Even more alliterative hanky-panky from the creators of The Wonky Donkey (2010).

Operating on the principle (valid, here) that anything worth doing is worth overdoing, Smith and Cowley give their wildly popular Wonky Donkey a daughter—who, being “cute and small,” was a “dinky donkey”; having “beautiful long eyelashes” she was in consequence a “blinky dinky donkey”; and so on…and on…and on until the cumulative chorus sails past silly and ludicrous to irresistibly hysterical: “She was a stinky funky plinky-plonky winky-tinky,” etc. The repeating “Hee Haw!” chorus hardly suggests what any audience’s escalating response will be.
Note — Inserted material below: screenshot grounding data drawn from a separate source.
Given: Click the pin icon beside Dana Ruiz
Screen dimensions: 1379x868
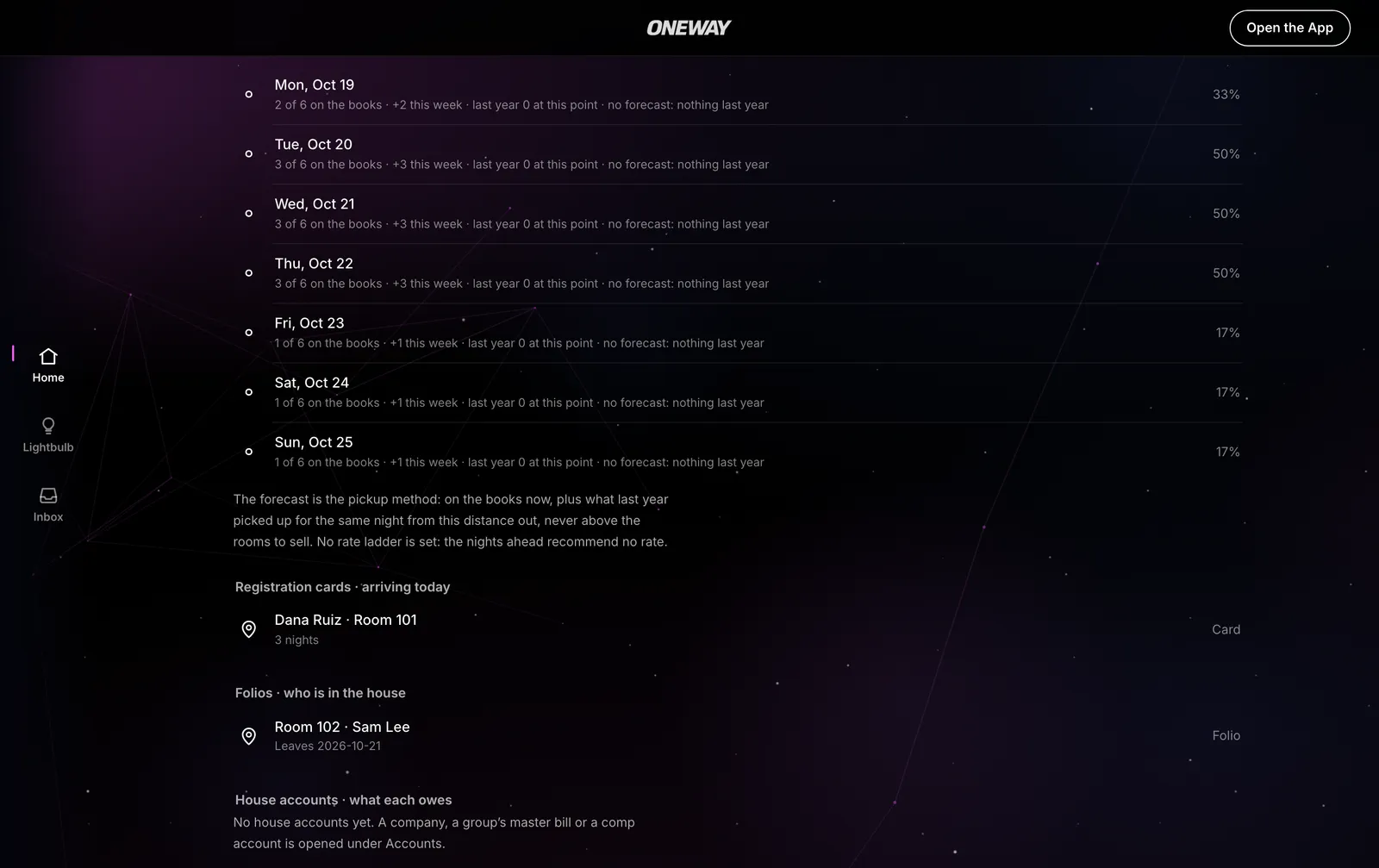Looking at the screenshot, I should [248, 629].
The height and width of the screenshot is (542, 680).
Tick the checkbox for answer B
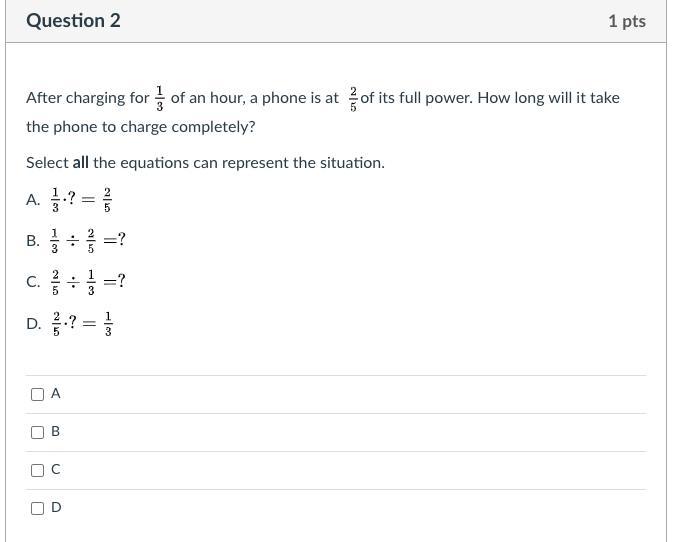(x=37, y=432)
In the illustrations the daughter sports her parent’s big, shiny eyes and winsome grin while posing in a multicolored mohawk next to a rustic boombox (“She was a punky blinky”), painting her hooves pink, crossing her rear legs to signal a need to pee (“winky-tinky inky-pinky”), demonstrating her smelliness with the help of a histrionic hummingbird, and finally cozying up to her proud, evidently single parent (there’s no sign of another) for a closing cuddle.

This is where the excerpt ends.